__WORK REQUIRED__
Once the data has been read, restate all of it exactly.

*** Opening of TASK INPUTS ***

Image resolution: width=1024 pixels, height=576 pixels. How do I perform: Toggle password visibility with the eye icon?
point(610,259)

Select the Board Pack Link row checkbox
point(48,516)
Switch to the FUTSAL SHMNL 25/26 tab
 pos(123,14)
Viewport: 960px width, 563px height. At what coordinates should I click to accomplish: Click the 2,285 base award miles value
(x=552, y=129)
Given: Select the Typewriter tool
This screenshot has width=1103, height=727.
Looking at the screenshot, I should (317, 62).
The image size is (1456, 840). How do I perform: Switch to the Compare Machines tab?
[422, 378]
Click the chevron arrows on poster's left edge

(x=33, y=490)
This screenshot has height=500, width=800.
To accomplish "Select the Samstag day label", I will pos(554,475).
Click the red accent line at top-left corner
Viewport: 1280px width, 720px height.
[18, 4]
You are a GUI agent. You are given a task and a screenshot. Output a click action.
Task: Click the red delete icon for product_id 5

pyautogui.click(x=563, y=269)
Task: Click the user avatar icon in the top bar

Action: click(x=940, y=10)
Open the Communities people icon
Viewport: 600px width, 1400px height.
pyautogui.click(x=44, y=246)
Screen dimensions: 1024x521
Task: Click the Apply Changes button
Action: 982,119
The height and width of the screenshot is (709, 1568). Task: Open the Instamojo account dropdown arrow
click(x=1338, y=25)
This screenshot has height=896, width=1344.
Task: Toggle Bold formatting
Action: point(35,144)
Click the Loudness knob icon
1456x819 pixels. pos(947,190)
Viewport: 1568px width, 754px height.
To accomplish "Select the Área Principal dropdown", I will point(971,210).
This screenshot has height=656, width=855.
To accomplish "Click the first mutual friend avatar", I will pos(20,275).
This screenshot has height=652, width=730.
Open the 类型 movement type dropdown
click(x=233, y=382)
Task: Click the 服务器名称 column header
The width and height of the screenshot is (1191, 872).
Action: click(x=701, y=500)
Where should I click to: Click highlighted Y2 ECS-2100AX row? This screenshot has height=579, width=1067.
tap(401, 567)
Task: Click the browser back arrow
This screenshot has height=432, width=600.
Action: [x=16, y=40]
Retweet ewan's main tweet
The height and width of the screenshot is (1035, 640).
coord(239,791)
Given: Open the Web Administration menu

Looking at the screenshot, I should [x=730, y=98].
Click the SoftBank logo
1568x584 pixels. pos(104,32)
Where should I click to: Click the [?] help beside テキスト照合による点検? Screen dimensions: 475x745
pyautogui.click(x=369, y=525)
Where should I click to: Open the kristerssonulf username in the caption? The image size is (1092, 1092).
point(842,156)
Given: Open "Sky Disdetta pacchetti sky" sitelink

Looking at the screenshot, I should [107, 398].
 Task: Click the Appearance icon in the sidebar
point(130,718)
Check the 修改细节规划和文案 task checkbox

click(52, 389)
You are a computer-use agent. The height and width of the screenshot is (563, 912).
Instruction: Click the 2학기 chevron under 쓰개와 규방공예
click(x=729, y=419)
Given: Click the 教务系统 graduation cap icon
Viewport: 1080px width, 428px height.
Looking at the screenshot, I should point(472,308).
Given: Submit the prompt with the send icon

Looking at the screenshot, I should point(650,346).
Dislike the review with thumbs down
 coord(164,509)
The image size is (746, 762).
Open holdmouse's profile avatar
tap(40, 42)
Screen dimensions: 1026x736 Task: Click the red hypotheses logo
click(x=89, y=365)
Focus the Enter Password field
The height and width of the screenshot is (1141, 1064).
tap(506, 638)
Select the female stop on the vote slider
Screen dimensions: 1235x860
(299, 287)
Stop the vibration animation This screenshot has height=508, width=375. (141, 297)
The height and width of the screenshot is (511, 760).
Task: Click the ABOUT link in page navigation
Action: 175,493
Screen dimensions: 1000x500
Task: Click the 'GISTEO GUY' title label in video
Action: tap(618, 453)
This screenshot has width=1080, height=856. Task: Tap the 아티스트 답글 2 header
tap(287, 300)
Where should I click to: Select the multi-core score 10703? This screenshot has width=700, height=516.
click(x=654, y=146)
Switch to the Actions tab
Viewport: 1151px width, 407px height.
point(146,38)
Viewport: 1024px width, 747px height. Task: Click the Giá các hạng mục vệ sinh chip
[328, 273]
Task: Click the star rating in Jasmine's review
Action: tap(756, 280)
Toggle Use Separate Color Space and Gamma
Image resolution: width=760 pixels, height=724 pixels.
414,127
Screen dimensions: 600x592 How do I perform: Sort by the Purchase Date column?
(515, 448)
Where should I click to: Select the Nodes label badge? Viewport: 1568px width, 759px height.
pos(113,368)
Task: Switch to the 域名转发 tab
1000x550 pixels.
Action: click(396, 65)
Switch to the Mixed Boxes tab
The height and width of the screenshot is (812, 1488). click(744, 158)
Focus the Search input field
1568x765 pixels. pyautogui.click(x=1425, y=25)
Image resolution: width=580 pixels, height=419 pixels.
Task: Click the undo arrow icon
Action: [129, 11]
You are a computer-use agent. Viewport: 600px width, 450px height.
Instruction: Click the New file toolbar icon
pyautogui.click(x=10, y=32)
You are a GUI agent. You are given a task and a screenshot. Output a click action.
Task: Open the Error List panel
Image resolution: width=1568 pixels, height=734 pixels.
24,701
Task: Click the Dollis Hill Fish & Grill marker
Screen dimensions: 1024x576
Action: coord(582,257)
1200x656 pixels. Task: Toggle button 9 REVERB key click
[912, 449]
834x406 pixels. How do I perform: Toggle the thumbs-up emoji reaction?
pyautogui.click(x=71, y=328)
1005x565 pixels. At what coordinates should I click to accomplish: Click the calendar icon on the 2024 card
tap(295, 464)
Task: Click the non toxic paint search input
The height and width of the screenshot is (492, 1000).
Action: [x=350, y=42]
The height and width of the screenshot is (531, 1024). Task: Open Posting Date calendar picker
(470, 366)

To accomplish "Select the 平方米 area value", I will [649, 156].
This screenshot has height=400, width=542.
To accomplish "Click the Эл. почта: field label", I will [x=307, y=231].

*** Close of TASK INPUTS ***

__RESPONSE TO THIS TASK__
Image resolution: width=1024 pixels, height=576 pixels. How do I perform: Toggle password visibility with the eye icon?
point(610,259)

Select the Board Pack Link row checkbox
point(48,516)
Switch to the FUTSAL SHMNL 25/26 tab
 pos(123,14)
Viewport: 960px width, 563px height. At what coordinates should I click to accomplish: Click the 2,285 base award miles value
(x=552, y=129)
Given: Select the Typewriter tool
This screenshot has width=1103, height=727.
Looking at the screenshot, I should (317, 62).
The image size is (1456, 840). How do I perform: Switch to the Compare Machines tab?
[422, 378]
Click the chevron arrows on poster's left edge

(x=33, y=490)
This screenshot has height=500, width=800.
To accomplish "Select the Samstag day label", I will pos(554,475).
Click the red accent line at top-left corner
Viewport: 1280px width, 720px height.
[18, 4]
You are a GUI agent. You are given a task and a screenshot. Output a click action.
Task: Click the red delete icon for product_id 5

pyautogui.click(x=563, y=269)
Task: Click the user avatar icon in the top bar

Action: click(x=940, y=10)
Open the Communities people icon
Viewport: 600px width, 1400px height.
pyautogui.click(x=44, y=246)
Screen dimensions: 1024x521
Task: Click the Apply Changes button
Action: 982,119
The height and width of the screenshot is (709, 1568). Task: Open the Instamojo account dropdown arrow
click(x=1338, y=25)
This screenshot has height=896, width=1344.
Task: Toggle Bold formatting
Action: point(35,144)
Click the Loudness knob icon
1456x819 pixels. pos(947,190)
Viewport: 1568px width, 754px height.
To accomplish "Select the Área Principal dropdown", I will point(971,210).
This screenshot has height=656, width=855.
To accomplish "Click the first mutual friend avatar", I will pos(20,275).
This screenshot has height=652, width=730.
Open the 类型 movement type dropdown
click(x=233, y=382)
Task: Click the 服务器名称 column header
The width and height of the screenshot is (1191, 872).
Action: click(x=701, y=500)
Where should I click to: Click highlighted Y2 ECS-2100AX row? This screenshot has height=579, width=1067.
tap(401, 567)
Task: Click the browser back arrow
This screenshot has height=432, width=600.
Action: [x=16, y=40]
Retweet ewan's main tweet
The height and width of the screenshot is (1035, 640).
coord(239,791)
Given: Open the Web Administration menu

Looking at the screenshot, I should [x=730, y=98].
Click the SoftBank logo
1568x584 pixels. pos(104,32)
Where should I click to: Click the [?] help beside テキスト照合による点検? Screen dimensions: 475x745
pyautogui.click(x=369, y=525)
Where should I click to: Open the kristerssonulf username in the caption? The image size is (1092, 1092).
point(842,156)
Given: Open "Sky Disdetta pacchetti sky" sitelink

Looking at the screenshot, I should [107, 398].
 Task: Click the Appearance icon in the sidebar
point(130,718)
Check the 修改细节规划和文案 task checkbox

click(52, 389)
You are a computer-use agent. The height and width of the screenshot is (563, 912).
Instruction: Click the 2학기 chevron under 쓰개와 규방공예
click(x=729, y=419)
Given: Click the 教务系统 graduation cap icon
Viewport: 1080px width, 428px height.
Looking at the screenshot, I should point(472,308).
Given: Submit the prompt with the send icon

Looking at the screenshot, I should point(650,346).
Dislike the review with thumbs down
 coord(164,509)
The image size is (746, 762).
Open holdmouse's profile avatar
tap(40, 42)
Screen dimensions: 1026x736 Task: Click the red hypotheses logo
click(x=89, y=365)
Focus the Enter Password field
The height and width of the screenshot is (1141, 1064).
tap(506, 638)
Select the female stop on the vote slider
Screen dimensions: 1235x860
(299, 287)
Stop the vibration animation This screenshot has height=508, width=375. (141, 297)
The height and width of the screenshot is (511, 760).
Task: Click the ABOUT link in page navigation
Action: 175,493
Screen dimensions: 1000x500
Task: Click the 'GISTEO GUY' title label in video
Action: tap(618, 453)
This screenshot has width=1080, height=856. Task: Tap the 아티스트 답글 2 header
tap(287, 300)
Where should I click to: Select the multi-core score 10703? This screenshot has width=700, height=516.
click(x=654, y=146)
Switch to the Actions tab
Viewport: 1151px width, 407px height.
point(146,38)
Viewport: 1024px width, 747px height. Task: Click the Giá các hạng mục vệ sinh chip
[328, 273]
Task: Click the star rating in Jasmine's review
Action: tap(756, 280)
Toggle Use Separate Color Space and Gamma
Image resolution: width=760 pixels, height=724 pixels.
414,127
Screen dimensions: 600x592 How do I perform: Sort by the Purchase Date column?
(515, 448)
Where should I click to: Select the Nodes label badge? Viewport: 1568px width, 759px height.
pos(113,368)
Task: Switch to the 域名转发 tab
1000x550 pixels.
Action: click(396, 65)
Switch to the Mixed Boxes tab
The height and width of the screenshot is (812, 1488). click(744, 158)
Focus the Search input field
1568x765 pixels. pyautogui.click(x=1425, y=25)
Image resolution: width=580 pixels, height=419 pixels.
Task: Click the undo arrow icon
Action: [129, 11]
You are a computer-use agent. Viewport: 600px width, 450px height.
Instruction: Click the New file toolbar icon
pyautogui.click(x=10, y=32)
You are a GUI agent. You are given a task and a screenshot. Output a click action.
Task: Open the Error List panel
Image resolution: width=1568 pixels, height=734 pixels.
24,701
Task: Click the Dollis Hill Fish & Grill marker
Screen dimensions: 1024x576
Action: coord(582,257)
1200x656 pixels. Task: Toggle button 9 REVERB key click
[912, 449]
834x406 pixels. How do I perform: Toggle the thumbs-up emoji reaction?
pyautogui.click(x=71, y=328)
1005x565 pixels. At what coordinates should I click to accomplish: Click the calendar icon on the 2024 card
tap(295, 464)
Task: Click the non toxic paint search input
The height and width of the screenshot is (492, 1000).
Action: [x=350, y=42]
The height and width of the screenshot is (531, 1024). Task: Open Posting Date calendar picker
(470, 366)

To accomplish "Select the 平方米 area value", I will [649, 156].
This screenshot has height=400, width=542.
To accomplish "Click the Эл. почта: field label", I will [x=307, y=231].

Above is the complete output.